Personal information
- Full name: Stuart Anthony Verity
- Born: 11 November 1948 (age 77) Bradford, Yorkshire, England
- Batting: Right-handed
- Bowling: Right-arm medium

Domestic team information
- 1969–1970: Oxford University

Career statistics
| Competition | First-class |
| Matches | 4 |
| Runs scored | 55 |
| Batting average | 11.00 |
| 100s/50s | –/– |
| Top score | 15 |
| Balls bowled | 518 |
| Wickets | 4 |
| Bowling average | 65.00 |
| 5 wickets in innings | – |
| 10 wickets in match | – |
| Best bowling | 3/42 |
| Catches/stumpings | –/– |
- Source: Cricinfo, 6 March 2020

= Stuart Verity =

English cricketer (born 1948)

Stuart Anthony Verity (born 11 November 1948) is an English former first-class cricketer.

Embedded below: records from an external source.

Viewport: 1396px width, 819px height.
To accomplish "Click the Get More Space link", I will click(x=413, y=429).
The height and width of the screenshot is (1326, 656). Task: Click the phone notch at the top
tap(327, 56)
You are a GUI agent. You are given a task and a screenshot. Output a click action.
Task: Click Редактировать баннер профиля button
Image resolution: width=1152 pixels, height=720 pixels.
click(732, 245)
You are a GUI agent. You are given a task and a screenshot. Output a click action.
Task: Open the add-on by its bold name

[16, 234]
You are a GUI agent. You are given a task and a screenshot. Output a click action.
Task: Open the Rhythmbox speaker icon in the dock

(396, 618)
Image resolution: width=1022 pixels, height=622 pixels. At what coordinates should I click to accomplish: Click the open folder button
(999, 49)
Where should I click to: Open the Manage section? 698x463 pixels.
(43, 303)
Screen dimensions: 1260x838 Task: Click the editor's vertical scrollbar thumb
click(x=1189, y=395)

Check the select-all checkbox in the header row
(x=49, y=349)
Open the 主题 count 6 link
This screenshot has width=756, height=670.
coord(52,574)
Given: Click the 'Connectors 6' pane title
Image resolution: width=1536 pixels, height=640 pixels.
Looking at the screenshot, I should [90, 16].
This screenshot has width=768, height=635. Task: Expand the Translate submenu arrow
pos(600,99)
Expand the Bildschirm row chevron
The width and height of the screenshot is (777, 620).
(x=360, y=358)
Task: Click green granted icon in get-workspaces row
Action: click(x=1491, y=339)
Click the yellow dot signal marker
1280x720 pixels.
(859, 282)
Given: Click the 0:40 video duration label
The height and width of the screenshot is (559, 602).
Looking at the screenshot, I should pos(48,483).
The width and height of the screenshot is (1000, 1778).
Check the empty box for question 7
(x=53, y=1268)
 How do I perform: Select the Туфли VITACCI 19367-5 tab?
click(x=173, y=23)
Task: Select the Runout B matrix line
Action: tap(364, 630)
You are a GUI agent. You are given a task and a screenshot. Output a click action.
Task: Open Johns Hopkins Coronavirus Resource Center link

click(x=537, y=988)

Verity was born at Bradford in November 1948. He later studied at Corpus Christi College, Oxford where he played first-class cricket for Oxford University. He made four appearances for Oxford, playing two matches each 1969 and 1970 against county opposition. He scored a total of 55 runs in his four matches, with a high score of 15. With his right-arm medium pace bowling, he took 4 wickets with best figures of 3 for 42.